Guidance Title and Context.
A Guide to the Gudiances.
Weighing the Weight of Evidence: A CDER Perspective
Ron Wange
FDA regulations require that sponsors submit nonclinical data to support the clinical development and marketing of drugs and biologics. With limited exceptions (e.g., products developed under 21 CFR 314.600-650 for drugs; 21 CFR 601.90-95 for biologics – often referred to as the “Animal Rule”) the precise nature of what constitutes adequate nonclinical data is not defined by the regulations. Rather, FDA communicates recommended approaches for generating and communicating nonclinical safety data by publishing guidance documents that reflect FDA’s current thinking. A review of the guidances concerning the nonclinical safety testing for Center for Drug Evaluation and Research (CDER)-regulated products found that 15 guidances refer to the potential of using a weight of evidence (WOE) approach as a viable means of making various regulatory decisions (Table 1). (
But what does CDER mean when it refers to a WOE assessment? Notably, this is not a term that is defined in U.S. statute or regulation, nor is it defined in most guidances in which the term appears. What it is, at least in the sense that FDA typically uses it, is a term used to indicate a scientific judgment call based on the totality of the available data germane to a particular regulatory decision or action. Borrowing from the definition provided in ICH S11
1
, a generalized definition might read as: “An approach that evaluates information from several sources to decide if there is sufficient evidence to support the [assessment and communication of risk] or whether additional nonclinical testing is warranted to address potential safety concerns. The weight given to the available evidence depends on factors such as the quality of the data, consistency of results, nature and severity of effects, and relevance of the information. The weight of evidence approach requires use of scientific judgment and, therefore, should consider the robustness and reliability of the different data sources.”

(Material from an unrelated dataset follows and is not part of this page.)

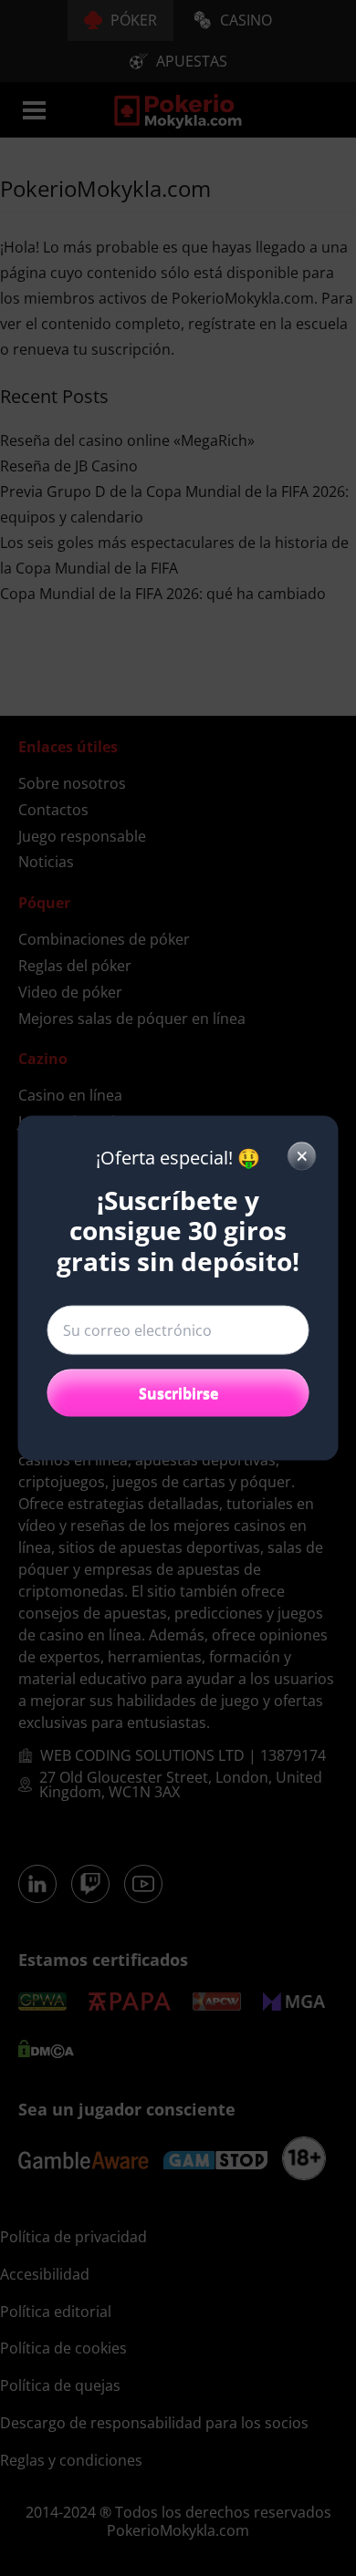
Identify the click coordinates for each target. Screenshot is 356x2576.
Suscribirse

The way in which CDER uses nonclinical WOE assessments can generally be broken down into four, somewhat overlapping categories: 1. As a method for determining whether additional, more specialized toxicology studies are warranted (e.g., juvenile animal, abuse potential, Tier 2 immunotoxicity) 2. As a method for assessing whether all components of a “typical” full complement of nonclinical assessments are warranted to assess a particular risk (e.g., Developmental and Reproductive Toxicity [DART], carcinogenicity) 3. As a method for summarizing and communicating risk via labeling without relying on a full complement of “typical” empirical studies/endpoints (e.g., DART, carcinogenicity) 4. As a method of summarizing and communicating risk via labeling, based on integrating multiple endpoints and data elements (e.g., genotoxicity, immunotoxicity, DART, carcinogenicity).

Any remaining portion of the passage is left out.